Air quality improvements attributed to the California LCFS are insignificant

The California Air Resources Board (CARB) estimates that the California LCFS decreases annual transportation sector NOX emissions by only 0.4% and annual PM2.5 emissions by only 1%.1

Misleading health impact claims of emissions reductions from California’s LCFS are exaggerated and unsupported

Proponents who tout purported health benefits of the LCFS frequently cite a 2014 report by the Environmental Defense Fund, California American Lung Association and Tetra Tech that projected that by 2025, California’s LCFS and cap-and-trade program would save lives and billions of dollars in pollution-related health costs2. Applying this report to claim health benefits of LCFS is misleading:

  • The report combines projected potential health benefits – not actual results – for LCFS and cap-and-trade programs in California. According to a report by the California Legislative Analyst’s Office (LAO) on California’s climate policies,3 “cap-and-trade covers a much broader scope of emissions sources, including electricity, natural gas heating for homes and commercial buildings and industrial manufacturing facilities” – therefore it is likely that most of the projected pollution-related health claims would be attributed to the cap-and-trade program – not the LCFS.
  • The report claims were based on forecast projections – not actual data that is currently available.
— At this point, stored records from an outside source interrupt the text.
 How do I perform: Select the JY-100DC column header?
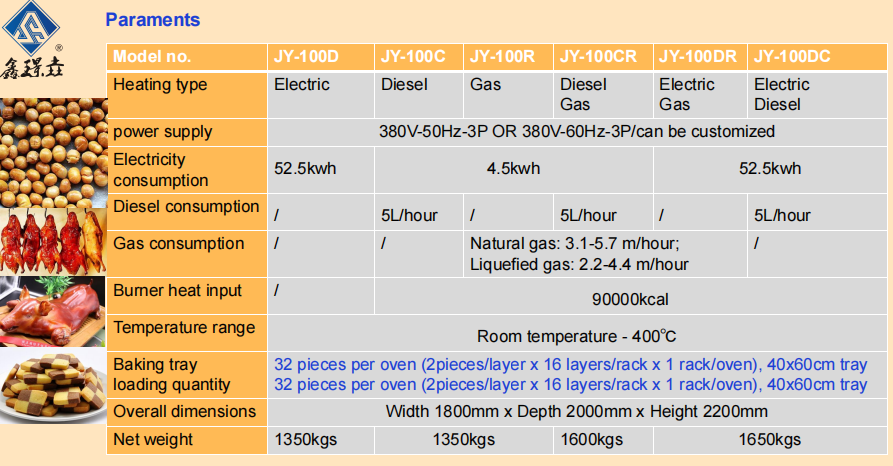click(792, 57)
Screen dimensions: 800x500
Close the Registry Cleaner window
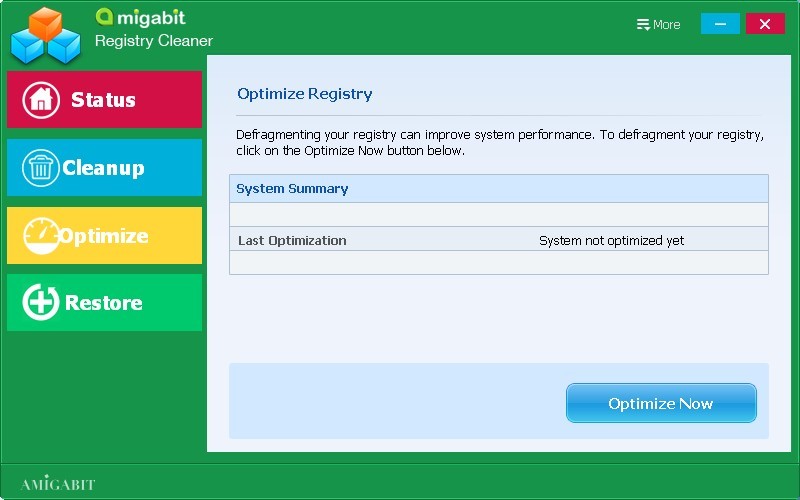(765, 24)
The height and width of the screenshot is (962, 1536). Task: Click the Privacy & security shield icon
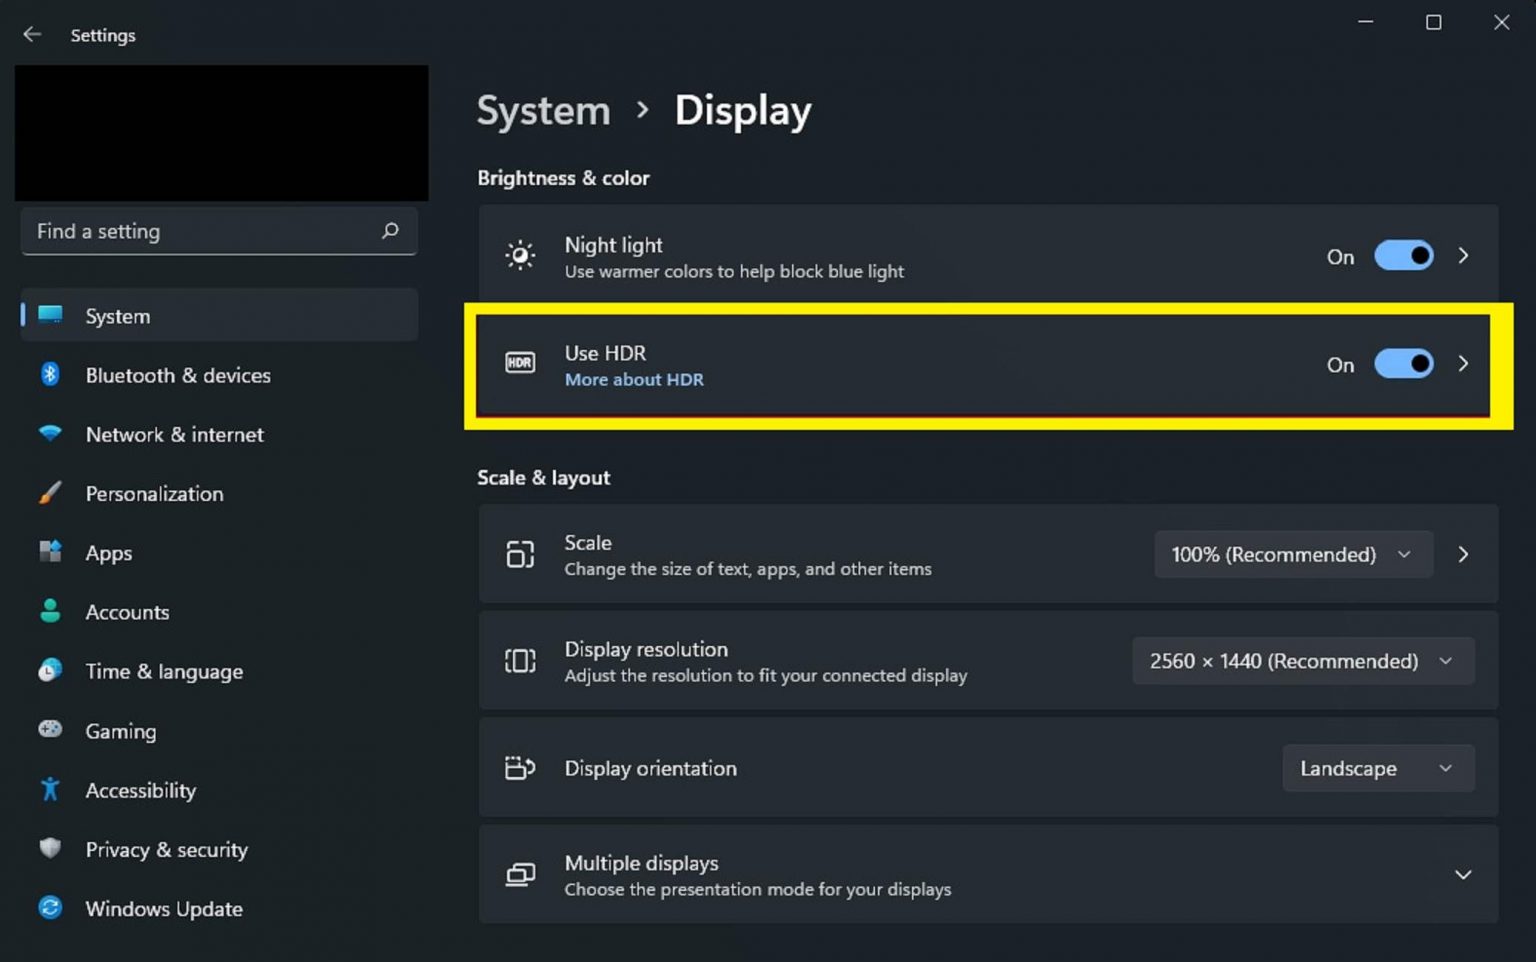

Based on the negligible NOX and PM2.5 reductions estimated by the CARB referenced above, the projected benefits in the 2014 report were significantly overstated and have not occurred.

Assertions that the LCFS would have meaningful impacts on air quality in the state or region are simply false.

Potential air quality impacts from the proposed Puget Sound region LCFS are negligible, if any.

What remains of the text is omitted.